The IMI had called for mandatory licensing to be an election issue and part of its campaign involved directly approaching all political parties asking them where they stood on the proposal in the run-up to the election.
Steve Nash, the IMI’s CEO and the organisation’s head of sector skills James Stockdale met with Lincoln MP and transport select committee member Karl McCartney, who has held the Conservative seat, prior to the election itself. When he met with the IMI, McCartney promised to take mechanic or technician licensing to Prime Minister David Cameron, who today starts his second term as he returns to number 10.
At the time, McCartney said: “”The truth is that in the UK anyone can work on a car commercially; they don’t need qualifications or any training. Just as worrying, those that have relevant qualifications are under no obligation to maintain their skill levels to keep up with technological developments. The public have no way of knowing if the work carried out on their car at a garage has been done safely by a competent professional or not.
“Both the IMI and I believe that this matter needs addressing and I have now also written to the Prime Minister so that he is aware of my and the IMI’s views.”
And David Cameron did respond although he was reluctant to give the IMI his backing with de-regulation and reducing industry costs being a focal point. You can read his letter here.
With IMI research indicating that 90% of businesses in the sector are in favour of licensing as they see it as a way to protect themselves from being undercut by rogue traders and 70% of voters believing the sector is already regulated, there is a strong argument for a mandatory ‘License to Practice’ for the motor trade.
It remains to be seen whether the current no regulation of car dealers and garages will remain or if the new Conservative government will indeed respond to Nash’s call. The IMI believes its own IMI Accreditation awards, incorporating qualifications for mechanics and its Professional Register, which continues to grow and now numbers around 40,000 members, should be the basis for any incoming regulation of the sector.
In his blog, written yesterday as the nation took to the ballot box, Nash reflected that a lack of understanding among political leaders did not bode well for the introduction of licensing, he wrote: “I would like to say the responses [to his demand for mandatory licensing for mechanics]make interesting reading, but in the spirit of editorial honesty, they make for a depressing, rather than enthralling read. Not because they dismiss the concept of licensing – more because they reveal that public ignorance as to the nature of our industry very much percolates into the political establishment.”

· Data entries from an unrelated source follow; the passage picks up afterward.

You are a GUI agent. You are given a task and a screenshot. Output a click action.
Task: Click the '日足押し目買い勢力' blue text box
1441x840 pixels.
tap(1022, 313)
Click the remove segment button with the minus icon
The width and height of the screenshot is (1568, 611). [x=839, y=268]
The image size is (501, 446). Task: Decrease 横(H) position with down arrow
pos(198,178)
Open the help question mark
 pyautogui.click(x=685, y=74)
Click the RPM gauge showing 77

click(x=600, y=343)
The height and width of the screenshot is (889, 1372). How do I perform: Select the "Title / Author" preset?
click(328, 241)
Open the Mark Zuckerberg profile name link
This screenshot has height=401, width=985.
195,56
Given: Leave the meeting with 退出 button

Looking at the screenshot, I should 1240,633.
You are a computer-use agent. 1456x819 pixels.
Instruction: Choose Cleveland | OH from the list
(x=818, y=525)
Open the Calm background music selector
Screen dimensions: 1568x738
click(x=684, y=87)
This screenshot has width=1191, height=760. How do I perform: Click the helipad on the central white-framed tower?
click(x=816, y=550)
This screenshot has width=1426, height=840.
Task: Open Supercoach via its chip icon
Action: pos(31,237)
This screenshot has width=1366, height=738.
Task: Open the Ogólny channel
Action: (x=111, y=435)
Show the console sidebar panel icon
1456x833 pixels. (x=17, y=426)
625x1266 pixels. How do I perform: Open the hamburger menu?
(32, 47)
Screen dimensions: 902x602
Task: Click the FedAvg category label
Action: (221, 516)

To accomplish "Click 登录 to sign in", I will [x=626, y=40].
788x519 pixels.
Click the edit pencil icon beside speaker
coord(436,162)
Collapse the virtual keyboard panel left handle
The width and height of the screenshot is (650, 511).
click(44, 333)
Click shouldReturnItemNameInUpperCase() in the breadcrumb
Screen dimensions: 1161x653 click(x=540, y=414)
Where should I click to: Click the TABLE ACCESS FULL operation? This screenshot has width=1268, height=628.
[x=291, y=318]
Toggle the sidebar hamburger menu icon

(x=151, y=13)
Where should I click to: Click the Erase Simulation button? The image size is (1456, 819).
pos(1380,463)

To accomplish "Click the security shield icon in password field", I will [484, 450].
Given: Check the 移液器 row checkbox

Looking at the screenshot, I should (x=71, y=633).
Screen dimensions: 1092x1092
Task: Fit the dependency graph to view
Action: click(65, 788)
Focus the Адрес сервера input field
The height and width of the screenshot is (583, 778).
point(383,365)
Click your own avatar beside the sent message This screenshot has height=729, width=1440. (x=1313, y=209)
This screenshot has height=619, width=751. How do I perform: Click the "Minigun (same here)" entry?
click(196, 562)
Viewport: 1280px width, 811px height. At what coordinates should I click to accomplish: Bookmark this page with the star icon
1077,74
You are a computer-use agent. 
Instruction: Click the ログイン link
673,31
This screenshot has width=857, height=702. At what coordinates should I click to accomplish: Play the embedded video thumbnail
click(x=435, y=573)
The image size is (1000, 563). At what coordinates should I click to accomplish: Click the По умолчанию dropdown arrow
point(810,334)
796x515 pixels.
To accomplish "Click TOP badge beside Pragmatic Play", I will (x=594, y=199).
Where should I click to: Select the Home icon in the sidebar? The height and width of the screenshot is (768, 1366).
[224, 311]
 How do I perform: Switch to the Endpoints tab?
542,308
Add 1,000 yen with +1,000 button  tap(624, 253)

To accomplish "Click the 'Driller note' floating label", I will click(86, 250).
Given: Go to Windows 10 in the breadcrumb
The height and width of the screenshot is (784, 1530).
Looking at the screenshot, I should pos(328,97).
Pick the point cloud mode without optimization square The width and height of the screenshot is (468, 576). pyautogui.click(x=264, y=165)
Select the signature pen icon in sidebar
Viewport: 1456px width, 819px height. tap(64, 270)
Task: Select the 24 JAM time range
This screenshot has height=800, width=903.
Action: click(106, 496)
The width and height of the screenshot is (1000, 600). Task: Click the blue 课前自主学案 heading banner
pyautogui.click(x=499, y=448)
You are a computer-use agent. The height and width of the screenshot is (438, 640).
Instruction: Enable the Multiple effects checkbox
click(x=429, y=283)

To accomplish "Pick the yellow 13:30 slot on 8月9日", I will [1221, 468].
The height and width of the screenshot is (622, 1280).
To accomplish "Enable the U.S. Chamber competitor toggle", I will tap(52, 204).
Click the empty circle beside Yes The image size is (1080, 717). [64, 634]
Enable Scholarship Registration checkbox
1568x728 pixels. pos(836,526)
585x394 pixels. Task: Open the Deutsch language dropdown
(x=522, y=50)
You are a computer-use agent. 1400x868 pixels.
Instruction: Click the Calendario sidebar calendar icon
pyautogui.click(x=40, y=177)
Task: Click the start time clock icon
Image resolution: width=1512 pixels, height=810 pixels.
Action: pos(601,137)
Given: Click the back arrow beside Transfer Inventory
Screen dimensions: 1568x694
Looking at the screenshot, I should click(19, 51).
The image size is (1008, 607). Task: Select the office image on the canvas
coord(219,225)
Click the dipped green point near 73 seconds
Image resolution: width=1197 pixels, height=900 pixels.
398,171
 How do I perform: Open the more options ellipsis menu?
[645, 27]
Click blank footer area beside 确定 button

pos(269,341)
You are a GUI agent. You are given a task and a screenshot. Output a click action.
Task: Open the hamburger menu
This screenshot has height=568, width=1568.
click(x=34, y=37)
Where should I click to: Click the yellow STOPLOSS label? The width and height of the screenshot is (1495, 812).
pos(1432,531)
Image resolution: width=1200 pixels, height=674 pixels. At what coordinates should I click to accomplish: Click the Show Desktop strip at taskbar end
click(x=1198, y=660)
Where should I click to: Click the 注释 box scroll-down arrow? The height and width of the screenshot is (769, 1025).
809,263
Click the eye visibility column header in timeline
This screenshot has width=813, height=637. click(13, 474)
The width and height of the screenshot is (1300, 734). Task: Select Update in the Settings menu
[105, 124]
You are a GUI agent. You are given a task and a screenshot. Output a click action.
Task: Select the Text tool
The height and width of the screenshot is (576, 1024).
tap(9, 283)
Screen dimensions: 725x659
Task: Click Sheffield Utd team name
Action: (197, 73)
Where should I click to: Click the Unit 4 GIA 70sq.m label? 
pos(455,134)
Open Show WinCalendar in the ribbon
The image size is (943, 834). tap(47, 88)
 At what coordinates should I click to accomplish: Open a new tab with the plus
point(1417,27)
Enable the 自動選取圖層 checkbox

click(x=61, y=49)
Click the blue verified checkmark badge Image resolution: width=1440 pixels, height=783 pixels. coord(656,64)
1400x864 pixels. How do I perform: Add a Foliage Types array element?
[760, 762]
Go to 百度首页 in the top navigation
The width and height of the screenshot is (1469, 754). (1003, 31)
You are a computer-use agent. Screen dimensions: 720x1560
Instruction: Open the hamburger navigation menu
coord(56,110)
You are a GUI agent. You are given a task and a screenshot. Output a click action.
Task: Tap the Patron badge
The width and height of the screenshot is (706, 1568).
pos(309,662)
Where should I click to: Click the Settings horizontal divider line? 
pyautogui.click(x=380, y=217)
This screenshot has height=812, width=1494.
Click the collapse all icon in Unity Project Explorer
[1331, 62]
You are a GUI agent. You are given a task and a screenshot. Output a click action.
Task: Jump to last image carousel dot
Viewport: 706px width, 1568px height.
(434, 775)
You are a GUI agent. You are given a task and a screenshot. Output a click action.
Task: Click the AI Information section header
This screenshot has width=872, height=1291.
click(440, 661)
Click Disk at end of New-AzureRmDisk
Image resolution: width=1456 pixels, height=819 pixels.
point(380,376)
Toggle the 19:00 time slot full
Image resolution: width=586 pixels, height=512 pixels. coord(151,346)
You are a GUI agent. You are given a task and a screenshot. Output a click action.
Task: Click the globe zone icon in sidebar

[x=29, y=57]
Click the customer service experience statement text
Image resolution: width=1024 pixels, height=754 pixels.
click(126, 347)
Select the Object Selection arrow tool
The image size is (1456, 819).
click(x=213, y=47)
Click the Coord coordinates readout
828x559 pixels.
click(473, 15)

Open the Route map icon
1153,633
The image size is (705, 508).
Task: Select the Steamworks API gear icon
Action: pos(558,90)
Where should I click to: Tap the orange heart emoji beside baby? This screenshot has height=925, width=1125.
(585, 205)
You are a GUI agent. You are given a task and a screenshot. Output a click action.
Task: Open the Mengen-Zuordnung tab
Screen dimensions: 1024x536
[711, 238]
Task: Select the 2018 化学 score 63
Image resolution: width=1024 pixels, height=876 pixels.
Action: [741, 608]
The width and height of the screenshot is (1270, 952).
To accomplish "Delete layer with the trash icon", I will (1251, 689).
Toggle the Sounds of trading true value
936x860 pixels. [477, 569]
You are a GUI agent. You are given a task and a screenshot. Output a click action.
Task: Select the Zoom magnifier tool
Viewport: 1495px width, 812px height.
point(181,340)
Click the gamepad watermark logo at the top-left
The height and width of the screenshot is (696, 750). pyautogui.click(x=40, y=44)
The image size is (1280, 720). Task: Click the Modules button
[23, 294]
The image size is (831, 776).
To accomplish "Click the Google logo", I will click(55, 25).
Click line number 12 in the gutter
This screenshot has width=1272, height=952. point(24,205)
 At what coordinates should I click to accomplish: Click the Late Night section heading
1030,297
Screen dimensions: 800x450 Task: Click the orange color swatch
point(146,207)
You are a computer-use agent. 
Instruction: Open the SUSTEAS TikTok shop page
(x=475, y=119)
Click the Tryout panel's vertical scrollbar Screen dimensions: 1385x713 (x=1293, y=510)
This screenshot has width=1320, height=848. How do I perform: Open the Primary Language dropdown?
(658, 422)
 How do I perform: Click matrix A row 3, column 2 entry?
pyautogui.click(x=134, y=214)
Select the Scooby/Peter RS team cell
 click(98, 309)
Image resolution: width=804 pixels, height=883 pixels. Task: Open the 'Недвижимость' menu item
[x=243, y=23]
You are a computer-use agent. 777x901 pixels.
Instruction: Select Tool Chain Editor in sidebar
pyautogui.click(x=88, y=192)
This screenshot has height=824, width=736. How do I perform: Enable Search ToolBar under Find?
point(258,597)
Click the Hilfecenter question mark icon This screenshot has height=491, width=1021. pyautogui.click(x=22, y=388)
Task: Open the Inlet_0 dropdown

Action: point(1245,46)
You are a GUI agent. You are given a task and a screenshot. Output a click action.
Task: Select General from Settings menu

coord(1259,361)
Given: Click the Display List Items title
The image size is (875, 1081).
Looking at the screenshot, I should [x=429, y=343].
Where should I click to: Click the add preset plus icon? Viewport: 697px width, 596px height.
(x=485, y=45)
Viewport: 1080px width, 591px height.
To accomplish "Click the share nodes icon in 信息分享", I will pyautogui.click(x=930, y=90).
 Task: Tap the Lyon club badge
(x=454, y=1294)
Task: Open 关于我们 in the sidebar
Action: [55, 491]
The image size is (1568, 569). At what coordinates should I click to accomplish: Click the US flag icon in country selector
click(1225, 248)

The argument for technicians to be licensed and policed by an independent organisation isn’t new. In the past industry experts have called for a licensing system similar to that which exists for aircraft technicians.
The IMI estimates around 148,000 mechanics are operating in the UK whose skills and current competence they cannot verify.
Our view is that on the one hand such measures would protect both consumers and honest and highly skilled mechanics, although we recognise the potential cost to garage owners in a sector where margins are already squeezed would be of concern. We would welcome your thoughts.